▼▼▼

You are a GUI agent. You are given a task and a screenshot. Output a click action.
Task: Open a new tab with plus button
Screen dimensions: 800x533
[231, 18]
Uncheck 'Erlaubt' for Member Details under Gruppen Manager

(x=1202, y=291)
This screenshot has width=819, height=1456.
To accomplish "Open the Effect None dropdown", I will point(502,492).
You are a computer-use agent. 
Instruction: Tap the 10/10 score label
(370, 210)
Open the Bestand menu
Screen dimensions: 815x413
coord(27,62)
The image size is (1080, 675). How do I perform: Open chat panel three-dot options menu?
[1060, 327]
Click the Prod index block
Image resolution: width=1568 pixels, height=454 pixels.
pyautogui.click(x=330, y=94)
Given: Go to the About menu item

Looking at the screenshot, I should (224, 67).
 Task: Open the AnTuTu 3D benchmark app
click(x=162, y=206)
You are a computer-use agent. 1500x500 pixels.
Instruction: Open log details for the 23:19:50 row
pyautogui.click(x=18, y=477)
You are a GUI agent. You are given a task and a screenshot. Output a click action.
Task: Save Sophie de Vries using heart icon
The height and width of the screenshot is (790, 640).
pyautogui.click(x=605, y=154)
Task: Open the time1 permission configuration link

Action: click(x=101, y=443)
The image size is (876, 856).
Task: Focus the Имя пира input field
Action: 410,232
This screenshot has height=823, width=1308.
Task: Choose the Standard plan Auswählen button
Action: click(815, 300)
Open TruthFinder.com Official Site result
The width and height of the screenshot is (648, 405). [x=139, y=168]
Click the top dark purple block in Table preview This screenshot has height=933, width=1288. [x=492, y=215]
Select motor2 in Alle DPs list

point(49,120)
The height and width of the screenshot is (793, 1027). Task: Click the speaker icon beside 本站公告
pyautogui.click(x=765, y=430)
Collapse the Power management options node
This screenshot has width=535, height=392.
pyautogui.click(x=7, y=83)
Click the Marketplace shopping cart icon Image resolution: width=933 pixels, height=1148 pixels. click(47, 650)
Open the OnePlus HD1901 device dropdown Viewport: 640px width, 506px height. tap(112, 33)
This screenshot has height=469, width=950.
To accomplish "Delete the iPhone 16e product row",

▲▲▲

Reproduce the listing from its start through the line containing "I will point(502,492).", switching "plus button" to "plus icon" and leaving everything else unchanged.

Response to this task –
You are a GUI agent. You are given a task and a screenshot. Output a click action.
Task: Open a new tab with plus icon
Screen dimensions: 800x533
[231, 18]
Uncheck 'Erlaubt' for Member Details under Gruppen Manager

(x=1202, y=291)
This screenshot has width=819, height=1456.
To accomplish "Open the Effect None dropdown", I will point(502,492).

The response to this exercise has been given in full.